Regulated and unregulated pathways for MUC2 mucin secretion in human colonic LS180 adenocarcinoma cells are distinct.

We have shown previously [McCool, Forstner and Forstner (1994) Biochem. J. 302, 111-118] using pulse-chase labelling of mucin with [3H]threonine that LS180 colonic tumour cells synthesize and secrete MUC2 without the addition of secretagogues. Treatment of the LS180 cells with monensin to disrupt Golgi function was also found to inhibit baseline secretion almost completely. In this paper we show that addition of nocodazole to inhibit microtubule assembly reduced baseline secretion by 53% over a 6 h chase period. In contrast, cytochalasin D did not affect the rate of unstimulated mucin synthesis or secretion, suggesting that baseline secretion is not influenced by disruption of actin microfilaments. In addition, regulated mucin secretion by LS180 cells was studied in response to carbachol, phorbol 12-myristate 13-acetate and A23187. Mucin released in response to secretagogues behaved identically on SDS/PAGE to that secreted under baseline conditions.
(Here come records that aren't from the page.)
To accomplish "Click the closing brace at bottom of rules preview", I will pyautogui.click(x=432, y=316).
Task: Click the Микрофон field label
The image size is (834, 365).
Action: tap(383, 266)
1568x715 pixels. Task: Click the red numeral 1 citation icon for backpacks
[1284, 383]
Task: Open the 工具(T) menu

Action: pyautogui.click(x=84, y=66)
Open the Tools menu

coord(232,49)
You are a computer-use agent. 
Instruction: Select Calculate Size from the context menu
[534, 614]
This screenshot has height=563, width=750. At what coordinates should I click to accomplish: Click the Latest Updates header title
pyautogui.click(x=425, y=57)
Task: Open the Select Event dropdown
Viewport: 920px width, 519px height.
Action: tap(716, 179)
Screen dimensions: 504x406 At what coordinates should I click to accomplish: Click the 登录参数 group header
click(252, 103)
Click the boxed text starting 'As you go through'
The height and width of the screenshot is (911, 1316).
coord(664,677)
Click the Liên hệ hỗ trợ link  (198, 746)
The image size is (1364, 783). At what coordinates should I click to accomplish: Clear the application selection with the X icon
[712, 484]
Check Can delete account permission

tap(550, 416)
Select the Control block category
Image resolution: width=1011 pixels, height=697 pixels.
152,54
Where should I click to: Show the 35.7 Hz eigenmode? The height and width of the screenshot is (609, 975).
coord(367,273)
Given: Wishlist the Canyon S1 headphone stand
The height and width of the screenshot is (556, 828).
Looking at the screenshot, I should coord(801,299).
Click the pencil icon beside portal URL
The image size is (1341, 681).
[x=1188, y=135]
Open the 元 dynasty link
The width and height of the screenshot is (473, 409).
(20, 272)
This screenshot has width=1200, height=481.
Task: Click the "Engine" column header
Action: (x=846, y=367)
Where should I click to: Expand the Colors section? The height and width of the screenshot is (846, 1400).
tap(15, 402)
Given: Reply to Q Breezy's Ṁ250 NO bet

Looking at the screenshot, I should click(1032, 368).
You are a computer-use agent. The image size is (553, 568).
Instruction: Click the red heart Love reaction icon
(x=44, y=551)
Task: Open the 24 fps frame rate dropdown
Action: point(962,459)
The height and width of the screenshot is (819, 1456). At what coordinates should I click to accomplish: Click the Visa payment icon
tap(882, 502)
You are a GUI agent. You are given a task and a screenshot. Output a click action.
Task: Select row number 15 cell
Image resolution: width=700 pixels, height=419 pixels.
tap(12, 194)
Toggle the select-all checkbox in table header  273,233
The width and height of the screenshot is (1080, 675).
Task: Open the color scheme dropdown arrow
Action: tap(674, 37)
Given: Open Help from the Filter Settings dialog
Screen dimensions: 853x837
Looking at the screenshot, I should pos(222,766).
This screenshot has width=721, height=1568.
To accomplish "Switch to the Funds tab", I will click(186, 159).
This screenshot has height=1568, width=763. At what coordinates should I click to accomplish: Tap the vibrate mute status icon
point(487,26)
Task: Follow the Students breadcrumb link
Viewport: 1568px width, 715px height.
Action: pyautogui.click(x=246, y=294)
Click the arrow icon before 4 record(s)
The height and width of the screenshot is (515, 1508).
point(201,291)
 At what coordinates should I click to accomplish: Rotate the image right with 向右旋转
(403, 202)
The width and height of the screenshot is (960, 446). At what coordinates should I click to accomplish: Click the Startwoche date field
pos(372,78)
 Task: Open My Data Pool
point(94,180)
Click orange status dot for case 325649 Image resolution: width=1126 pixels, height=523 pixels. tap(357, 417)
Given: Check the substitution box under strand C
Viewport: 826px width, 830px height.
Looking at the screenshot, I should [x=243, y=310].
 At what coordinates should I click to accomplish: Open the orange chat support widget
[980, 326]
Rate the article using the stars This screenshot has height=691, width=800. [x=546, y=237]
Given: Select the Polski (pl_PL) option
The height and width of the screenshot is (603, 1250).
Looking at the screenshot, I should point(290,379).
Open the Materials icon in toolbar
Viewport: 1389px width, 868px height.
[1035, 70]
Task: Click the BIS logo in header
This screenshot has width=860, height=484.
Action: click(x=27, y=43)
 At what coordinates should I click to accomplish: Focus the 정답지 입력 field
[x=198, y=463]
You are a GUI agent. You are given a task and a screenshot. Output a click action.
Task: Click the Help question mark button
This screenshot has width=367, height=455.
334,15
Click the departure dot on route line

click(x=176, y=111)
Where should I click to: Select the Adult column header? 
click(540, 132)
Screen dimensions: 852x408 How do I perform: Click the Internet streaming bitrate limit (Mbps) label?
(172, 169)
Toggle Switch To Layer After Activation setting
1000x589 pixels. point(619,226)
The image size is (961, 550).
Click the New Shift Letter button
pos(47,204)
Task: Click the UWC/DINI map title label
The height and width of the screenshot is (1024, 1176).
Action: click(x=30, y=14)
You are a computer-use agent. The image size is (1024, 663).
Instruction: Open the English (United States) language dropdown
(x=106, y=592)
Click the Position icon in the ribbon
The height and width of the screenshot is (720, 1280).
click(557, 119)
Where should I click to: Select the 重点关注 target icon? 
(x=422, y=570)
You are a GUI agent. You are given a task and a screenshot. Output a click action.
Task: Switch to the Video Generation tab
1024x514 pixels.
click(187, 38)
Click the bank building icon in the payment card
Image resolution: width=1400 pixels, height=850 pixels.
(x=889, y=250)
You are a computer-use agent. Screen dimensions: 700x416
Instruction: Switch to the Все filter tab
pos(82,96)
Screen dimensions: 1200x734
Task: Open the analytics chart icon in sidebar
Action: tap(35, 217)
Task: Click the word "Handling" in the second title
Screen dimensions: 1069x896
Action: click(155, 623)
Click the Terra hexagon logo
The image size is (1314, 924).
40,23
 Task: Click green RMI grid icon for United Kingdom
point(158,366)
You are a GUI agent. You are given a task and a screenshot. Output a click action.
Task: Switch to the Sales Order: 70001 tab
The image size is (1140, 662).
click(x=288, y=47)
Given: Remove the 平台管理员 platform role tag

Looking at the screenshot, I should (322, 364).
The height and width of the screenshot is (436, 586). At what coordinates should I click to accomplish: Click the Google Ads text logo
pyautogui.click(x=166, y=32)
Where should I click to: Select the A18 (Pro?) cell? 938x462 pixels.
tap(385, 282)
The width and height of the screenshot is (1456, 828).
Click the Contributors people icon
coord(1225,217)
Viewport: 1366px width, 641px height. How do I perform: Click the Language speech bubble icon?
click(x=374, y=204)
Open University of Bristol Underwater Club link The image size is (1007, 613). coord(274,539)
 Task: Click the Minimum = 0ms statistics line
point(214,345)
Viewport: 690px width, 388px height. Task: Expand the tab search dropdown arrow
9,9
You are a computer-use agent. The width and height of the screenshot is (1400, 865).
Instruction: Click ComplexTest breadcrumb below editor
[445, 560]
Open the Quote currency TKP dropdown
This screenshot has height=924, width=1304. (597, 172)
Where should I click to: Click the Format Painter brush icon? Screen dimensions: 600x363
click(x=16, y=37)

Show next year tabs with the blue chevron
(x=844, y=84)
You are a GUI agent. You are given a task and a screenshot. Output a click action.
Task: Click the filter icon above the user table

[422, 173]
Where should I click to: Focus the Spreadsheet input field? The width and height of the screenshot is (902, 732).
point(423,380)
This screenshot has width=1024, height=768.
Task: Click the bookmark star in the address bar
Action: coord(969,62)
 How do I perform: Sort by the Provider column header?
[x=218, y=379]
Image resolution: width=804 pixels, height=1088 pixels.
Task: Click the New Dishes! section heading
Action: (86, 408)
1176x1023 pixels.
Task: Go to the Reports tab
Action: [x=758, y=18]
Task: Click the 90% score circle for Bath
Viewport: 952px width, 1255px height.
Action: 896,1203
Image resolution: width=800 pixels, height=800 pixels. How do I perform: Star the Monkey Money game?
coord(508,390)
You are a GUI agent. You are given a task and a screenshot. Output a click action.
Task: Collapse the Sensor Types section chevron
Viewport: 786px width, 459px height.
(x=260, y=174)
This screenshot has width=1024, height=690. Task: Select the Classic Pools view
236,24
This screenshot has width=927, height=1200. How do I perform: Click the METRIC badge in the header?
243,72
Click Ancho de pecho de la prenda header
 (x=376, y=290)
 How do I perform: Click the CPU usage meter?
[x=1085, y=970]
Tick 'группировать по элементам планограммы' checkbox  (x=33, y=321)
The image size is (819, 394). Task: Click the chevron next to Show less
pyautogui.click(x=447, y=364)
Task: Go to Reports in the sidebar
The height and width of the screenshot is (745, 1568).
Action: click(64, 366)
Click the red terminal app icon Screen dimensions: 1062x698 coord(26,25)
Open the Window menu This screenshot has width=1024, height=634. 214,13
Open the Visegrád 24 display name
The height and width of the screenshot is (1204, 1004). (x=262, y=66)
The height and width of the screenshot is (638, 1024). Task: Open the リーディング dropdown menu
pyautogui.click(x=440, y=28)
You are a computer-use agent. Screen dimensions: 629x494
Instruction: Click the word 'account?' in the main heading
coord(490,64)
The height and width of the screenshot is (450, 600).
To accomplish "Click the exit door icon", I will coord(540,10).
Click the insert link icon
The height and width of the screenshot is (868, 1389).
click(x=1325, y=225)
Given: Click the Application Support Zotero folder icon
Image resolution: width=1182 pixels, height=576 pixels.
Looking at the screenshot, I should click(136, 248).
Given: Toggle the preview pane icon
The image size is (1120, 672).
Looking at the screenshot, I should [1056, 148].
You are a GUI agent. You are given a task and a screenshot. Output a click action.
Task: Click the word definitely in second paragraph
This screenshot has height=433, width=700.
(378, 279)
T84 cells and the B6 subclone of the HT29 cell line responded in a similar manner to LS180 cells and secreted high-molecular-mass mucin which included MUC2 and behaved like LS180 mucin on SDS/PAGE. Neither monensin nor nocodazole significantly affected secretagogue-stimulated mucin secretion. Since these compounds inhibited secretion of labelled mucin under baseline conditions, mucin released by secretagogues must have come from a separate, unlabelled mucin pool in stored granules. Cytochalasin D, on the other hand, caused the release of small amounts of stored mucin, suggesting that actin microfilaments participate in regulated exocytosis. Thus two kinds of mucin secretion occur in LS180 cells. Unregulated secretion depends upon continuous transport of mucin granules from Golgi vesicles to the cell surface and does not utilize stored mucin, whereas regulated secretion involves the release of mucin from storage granules and is not affected by microtubule or Golgi disruption.